Any hint of Spanish colour is drained from Kosky’s vision apart from garish toreador costumes for Escamillo and a handful of dancers and – briefly – Carmen herself (in shocking pink). Katrin Lea Tag’s set comprises a huge Busby Berkeley-style staircase up and down which the Chorus clods noisily but it also allows for Otto Pichler’s polished Bob Fosse-type dance routines, such as Act 2’s quick-paced, hand-jiving quintet. The staircase also enables the art of the big entrance, none more teasing than Carmen’s habanera which – in a nod to Marlene Dietrich in Blonde Venus – finds our leading lady not dressed as a sultry Spanish señorita, but in a gorilla suit, which she sheds to reveal Carmen dressed in androgynous white shirt and black tie.
Imagine impish violinist Patricia Kopatchinskaja taking on the role of Carmen and that will give you a pretty good idea of how Anna Goryachova plays her: petite, gamine, cheeky. Her Rossinian-scale mezzo, although displaying attractive colours, is a size too small for the ROH, but I enjoyed her performance very much. It’s a tongue-in-cheek approach from her insouciant air during the introductory voiceover to the denouement when, after being stabbed by Don José, she rises from death to give the audience an impertinent shrug. Have we all been duped?
There are problems in characterisation. It’s never clear what draws Francesco Meli’s Don José to Goryachova’s Carmen. She scatters rose petals during her habanera and flings a few in his direction just because he happens to be there. There’s no crackle of electricity between them and the final showdown, in which Carmen appears in a black dress with a spectacular train trailing down the staircase, finds Meli encumbered by having to skirt a wide path around the stage to avoid stepping on it. Meli is miscast, unsuited to French repertoire, often reduced to insensitive bawling. Don José and Micaëla are more conventionally drawn in Kosky’s production, although I liked Kristina Mkhitaryan, sweet-toned and girlish, sidling up to Don José in their duet and planting a kiss on his cheek. Kostas Smoriginas’ Escamillo shares Goryachova’s sense of irony, even if he lacks firm enough low notes for this machismo role.
Two nights later, the second cast was generally much stronger, led by Gaëlle Arquez as a superb Carmen. The French mezzo – flashing a broad smile – is easily the sexiest Carmen I’ve heard, her velvety mezzo, not especially large, is subtly inflected, colouring text expertly. Even in Kosky’s ironic staging, Arquez oozes charisma, magnetic in her Seguidille. Andrea Carè was a creditable José, more deeply committed than Meli, while Susanna Hurrell was a charming Micaëla. Alexey Markov’s butch Escamillo was well sung, even if his French tasted particularly Slavic.

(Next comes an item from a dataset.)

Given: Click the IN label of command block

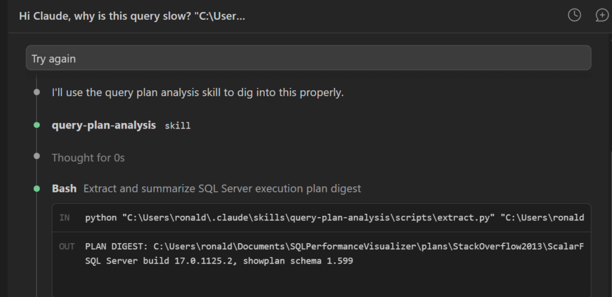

Where Kosky pares the staging to its essentials, he stuffs the pit with every note that Bizet composed, including a lot of stuff that was later rejected. So we get Moralès’ couplets in Act 1, plus both versions of the habanera: the earlier one – a jaunty chanson in 6/8 – had been rejected by Célestine Galli-Marié during rehearsals, causing Bizet to make a hasty rewrite for his leading lady which resulted in one of opera’s greatest hits. There are longer versions of the Don José–Micaëla duet and the duel scene between José and Escamillo, plus an orchestral epilogue. It makes for a long evening. But it doesn’t feel long, so entertaining is Kosky’s approach.
Given the pretty variable standard of French diction from the A cast, I didn’t mind Claude de Demo’s smoky voiceover, which draws on Prosper Mérimée’s novella, although recounting the actual stage directions provides Kosky with the cop-out from actually depicting them.
Jakub Hrůša drew terrific performances from the ROH orchestra, a bit slow in places although he only dragged the Flower Song out for Meli, opting for a much more flowing tempo for Carè.
I wouldn’t want to see Carmen staged this way every time – and Covent Garden has lined it up for a long double-cast revival next season – but it makes for a fresh, provocative, entertaining evening. Bring back Gaëlle Arquez and it could yet earn cult status.